Dominic Purcell Legends Of Tomorrow

Legends Of Tomorrow Zari Review

Legends of Tomorrow: Season 3, Episode 3: Zari comes short when it comes to introducing its title character.

On its own, adding a team member who is on the other side of the law isn’t a half bad idea. Indeed, the Legends already had two in the form of Captain Cold (Wentworth Miller) and Mick (Dominic Purcell), but with Cold long gone and Mick effectively domesticated, perhaps it was time for a new bad boy – or bad girl, as it were.

The only thing is, Zari (Tala Ashe) doesn’t comes across as bad so much as she does desperate. Sure, she doesn’t entirely trust the Legends and they don’t entirely trust her, but given that she comes from a dystopian future where ARGUS patrol the streets like stormtroopers and her religion is illegal, it’s not hard to understand why she’d be wary of joining a team of time-traveling misfits she has never even heard of before.
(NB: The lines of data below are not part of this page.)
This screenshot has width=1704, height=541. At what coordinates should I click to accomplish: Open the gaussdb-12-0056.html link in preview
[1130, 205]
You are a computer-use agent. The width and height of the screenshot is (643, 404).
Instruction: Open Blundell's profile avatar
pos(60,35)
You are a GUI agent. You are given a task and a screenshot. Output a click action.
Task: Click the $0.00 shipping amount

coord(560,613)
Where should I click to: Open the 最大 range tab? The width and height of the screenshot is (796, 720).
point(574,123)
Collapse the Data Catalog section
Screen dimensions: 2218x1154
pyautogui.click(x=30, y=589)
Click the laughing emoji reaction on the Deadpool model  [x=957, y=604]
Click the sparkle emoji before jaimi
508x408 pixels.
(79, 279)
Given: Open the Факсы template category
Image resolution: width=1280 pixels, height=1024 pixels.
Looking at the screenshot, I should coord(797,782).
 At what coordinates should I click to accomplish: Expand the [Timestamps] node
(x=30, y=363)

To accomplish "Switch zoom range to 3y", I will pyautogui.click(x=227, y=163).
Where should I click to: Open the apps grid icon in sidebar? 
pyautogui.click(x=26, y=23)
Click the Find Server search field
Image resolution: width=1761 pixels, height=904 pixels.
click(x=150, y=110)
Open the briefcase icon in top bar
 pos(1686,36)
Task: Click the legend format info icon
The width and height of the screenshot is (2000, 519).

In that sense, she reminds me not of any character on the show but rather Nirah Ahmad, the antagonist from last week’s episode of The Blacklist. Both are morally-gray characters with tragic backstories that are meant to humanize them and both end up feeling defanged as a result.

Of course, this is all resolved by the end of the program, but it never feels quite like it earned it. After all, 42 minutes is an incredibly short amount of time to introduce a new series regular, have them seemingly betray the other, already-established characters, and then make up with them and join the team. If anything, it probably would have worked much better as a two-parter, with the first half ending on her apparent betrayal and the second concluding with her becoming a Legend.

Where the episode succeeds, conversely, is building on already existing characters and relationships. Namely, it succeeds in developing Agent Sharpe’s (Jes Macallan) role as a recurring antagonist to the group in general and a nemesis of Sara (Caitlin Lotz) in particular. Although she and the time Bureau aren’t as much of a nuisance as they were in the seasons’s first episode, she has an exchange with Sara that solidifies her antagonistic credtinials, sneering that Rip (Arthur Darvill) is no longer there to protect them and that she fully intends to take them down. I wouldn’t be surprised at all if she ended up being the big bad of the season.

It’s hard to tell where Legends of Tomorrow will go from here, but I hope that wherever it is involves more memorable interactions like the one between Sara and Sharpe and less clumsily-handled introductions like Zari’s.